My Fiance Agreed to Pay Half of Everything. It Didn’t Work Out Like That. – Kimberly

“Dear Lewis,

About three years ago I was living in a house with my fiancee and his grandparents. They had agreed to pay half of everything but to no avail they never paid a penny. I had to let me credit cards fall by the wayside so I could make sure I had a roof over my head, my car didn’t get repossessed, and that I had food to eat.

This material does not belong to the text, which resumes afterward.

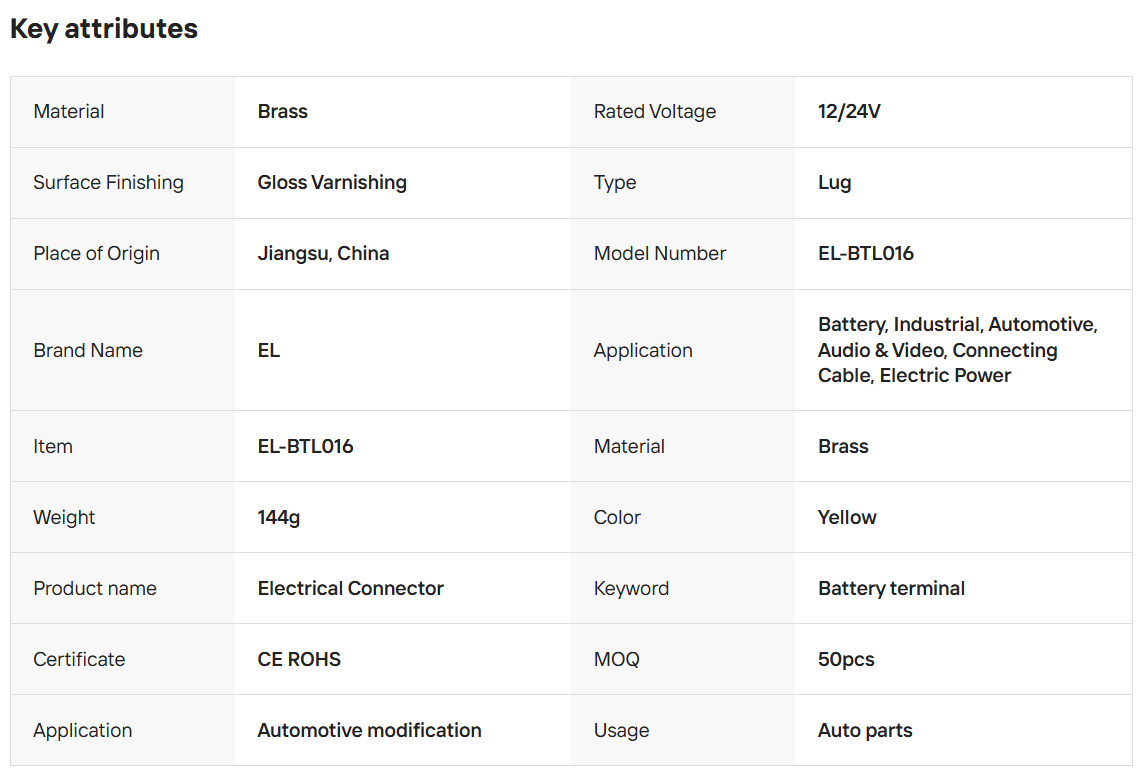This screenshot has width=1143, height=770.
Task: Click the Jiangsu, China value
Action: [x=323, y=254]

Once I let the credit cards go it was pretty easy to let the smaller debts go as well. No I have about $15,000 in debt that has been charged off on my credit. My credit score is pretty low around the 500’s and I currently only make $1800/month. I have two cars in my name, which I have never defaulted on or made a late payment on. All of my debt is credit cards, utility companies,apartment complexes, etc. I want to be able to buy a house soon because I am currently expecting my first child in August of this year.

Should I file bankruptcy? If I do which chapter? My car will be paid off on or before December of 2013 and I might need to trade it in before that. Will I be able too if I file bankruptcy? Will I be able to rent from apartment complexes? Any guidance would be helpful. Thank you!


Dear Kimberly,

For many people, I would say that $15,000 is not enough debt to file bankruptcy. But that is the easy way out to answer someone. For some people $15,000 in debt is nothing, for others it can be a never ending battle.

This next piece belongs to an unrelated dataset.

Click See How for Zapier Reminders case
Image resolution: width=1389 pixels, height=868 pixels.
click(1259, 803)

With $1800/month income, and two car payments, without earning more money, you will never dig out of $15,000+ in debt.

I am not sure why you have two car payments? Why do you have two cars? Why not let one go? Many of my clients have been able to get a new car after filing bankruptcy. It won’t be a perfect interest rate, and it might not be a brand new car, but it is a great way to re-establish your credit after bankruptcy.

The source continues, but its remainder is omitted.